◆ **LIST OF TASKS**
1 > Reproduce the part of the password-puzzle post that opens with the words containing "Day 11 asks" and closes with "the whole challenge.".
2 > According to the password-puzzle post, what share of the whole challenge does the code take up?
3 > Decide whether each statement agrees with the password-puzzle post. Answer yes or no, and quote the words of the post that decide it.
(a) A straight is allowed to skip letters.
(b) The author worries that the logic of the code is hard to follow.
(c) The author solved the task by incrementing the given password until it met all three criteria.

◆ **TEXT PASSAGE**
>>

Day 11 asks us to find the next valid password given a set of three requirements. The idea is that you'd be incrementing the given password until it matched all three criteria, but I wanted to do something more efficient. But the task "find the next string that has a straight of length three" turned out a bit more difficult than I anticipated, and the code happened to be a bit more convoluted than I'd like, whooping 38% of the whole challenge.

A straight is defined as

like abc, bcd, cde, and so on, up to xyz. They cannot skip letters; abd doesn't count.

My main concern is that my code isn't "obviously bug-free" and that the logic is hard to follow. How can I clean my logic up without sacrificing performance? Of course, reviewers are welcome to comment on other aspects of the code as well.

So, here we go:

//jshint esversion: 6

function nextChar(x){return String.fromCharCode(x.charCodeAt(0)+1);}
var requirements = [
  {name: "straight3", nextMatch: function nextMatch(str){
    var prefix = str;
    while(prefix.length > 2){
      if(prefix === straighten(prefix)) return str;
      prefix = prefix.slice(0,-1);
    }
    prefix = str;
    while(true){
      if(prefix.length <= str.length - 3){
        return str.replace(/(.)([z]*)...$/, function(_, c, zs){
          return nextChar(c) + zs.replace(/z/g, 'a') + "abc";
        });
      } else if(prefix.match(/[yz]..$|xz.$/)) prefix = prefix.slice(0,-1);
      else if(str < straighten(prefix)) {
        var rv = straighten(prefix);
        while(straighten(rv).slice(0,-1) === straighten(rv.slice(0,-1))) rv = rv.slice(0,-1)

<<

◆ **INFORMATION SUPPLIED**
>>

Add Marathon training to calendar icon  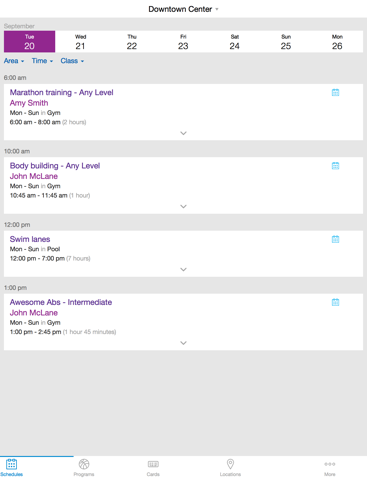(x=335, y=93)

<<

◆ **SOLUTION LIST**
1 >
Day 11 asks us to find the next valid password given a set of three requirements. The idea is that you'd be incrementing the given password until it matched all three criteria, but I wanted to do something more efficient. But the task "find the next string that has a straight of length three" turned out a bit more difficult than I anticipated, and the code happened to be a bit more convoluted than I'd like, whooping 38% of the whole challenge.

2 > 38% of the whole challenge.

3 >
(a) No: "They cannot skip letters; abd doesn't count."
(b) Yes: "My main concern is that my code isn't "obviously bug-free" and that the logic is hard to follow."
(c) No: "The idea is that you'd be incrementing the given password until it matched all three criteria, but I wanted to do something more efficient."